Text segment ::
┌────────

It also empowered the middle class to buy SFH and vehicles, when the rest of the developed world was in apartments and riding trains. When Detroit became the "Arsenal of Democracy" it's suburban fate was likely sealed.
I'm not talking about urban Detroit, but the whole Detroit. It could sprawl endless like Dallas while keep growing from its 5 million people in 1970 to 6, 7, 8 million today.

Quote:
Originally Posted by Crawford View Post
Detroit did thrive. It was one of the wealthiest places on earth until a generation ago. It's still pretty wealthy compared to most of the developed world.
Well, its share in the US total population was cut by half from 1970 to today. It's wealthy, but definitely not thriving.

Quote:
Originally Posted by Crawford View Post
Detroit has flat population. It basically has had the same population for 40 years, not unlike most industrial centers in the Western world. Northern England, the Ruhr, the U.S. Rustbelt, haven't grown.

└────────

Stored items
┌────────

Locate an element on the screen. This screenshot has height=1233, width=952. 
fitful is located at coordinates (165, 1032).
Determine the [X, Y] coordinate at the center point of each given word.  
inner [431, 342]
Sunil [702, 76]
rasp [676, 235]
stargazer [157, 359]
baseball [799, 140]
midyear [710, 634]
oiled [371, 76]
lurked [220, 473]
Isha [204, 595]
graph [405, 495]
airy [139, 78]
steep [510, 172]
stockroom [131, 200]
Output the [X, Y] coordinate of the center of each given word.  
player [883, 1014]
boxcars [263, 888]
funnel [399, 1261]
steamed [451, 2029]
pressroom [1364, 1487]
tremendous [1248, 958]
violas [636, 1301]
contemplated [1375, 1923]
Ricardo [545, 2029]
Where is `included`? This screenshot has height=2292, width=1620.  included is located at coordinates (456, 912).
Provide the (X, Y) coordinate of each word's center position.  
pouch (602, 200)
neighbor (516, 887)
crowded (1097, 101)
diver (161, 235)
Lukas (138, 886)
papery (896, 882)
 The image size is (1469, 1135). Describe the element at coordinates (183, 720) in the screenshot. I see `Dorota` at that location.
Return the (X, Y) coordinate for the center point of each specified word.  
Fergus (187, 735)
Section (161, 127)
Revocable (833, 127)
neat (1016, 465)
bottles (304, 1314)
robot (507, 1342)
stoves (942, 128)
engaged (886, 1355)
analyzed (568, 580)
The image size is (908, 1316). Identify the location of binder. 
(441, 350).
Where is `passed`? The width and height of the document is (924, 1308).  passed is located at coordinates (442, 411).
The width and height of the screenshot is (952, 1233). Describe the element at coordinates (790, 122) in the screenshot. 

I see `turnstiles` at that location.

└────────

Exercise instructions ::
1. According to the forum discussion about Detroit, how much did Detroit's share of the total US population change from 1970 to today?
2. Continue the forum discussion about Detroit's growth from where it stops.

Responses in order ::
1. It was cut by half.

2.
Relatively to the rest of the country, US Rustbelt declined much more than other industrial areas worldwide

Quote:
Originally Posted by Crawford View Post
Stuttgart and Sao Paulo are very different cities. Stuttgart was in ruins and surrounded by steep hills; it could never sprawl. SP was relatively poor and undeveloped back then and never an auto-focused city.
It doesn't matter, they kept thriving despite being auto focused. About São Paulo, a singled out the ABC region (Santo André, São Bernardo do Campo and São Caetano do Sul), as São Paulo's economy is more diverse than Detroit's and the auto decline wouldn't have impacted it on the same way.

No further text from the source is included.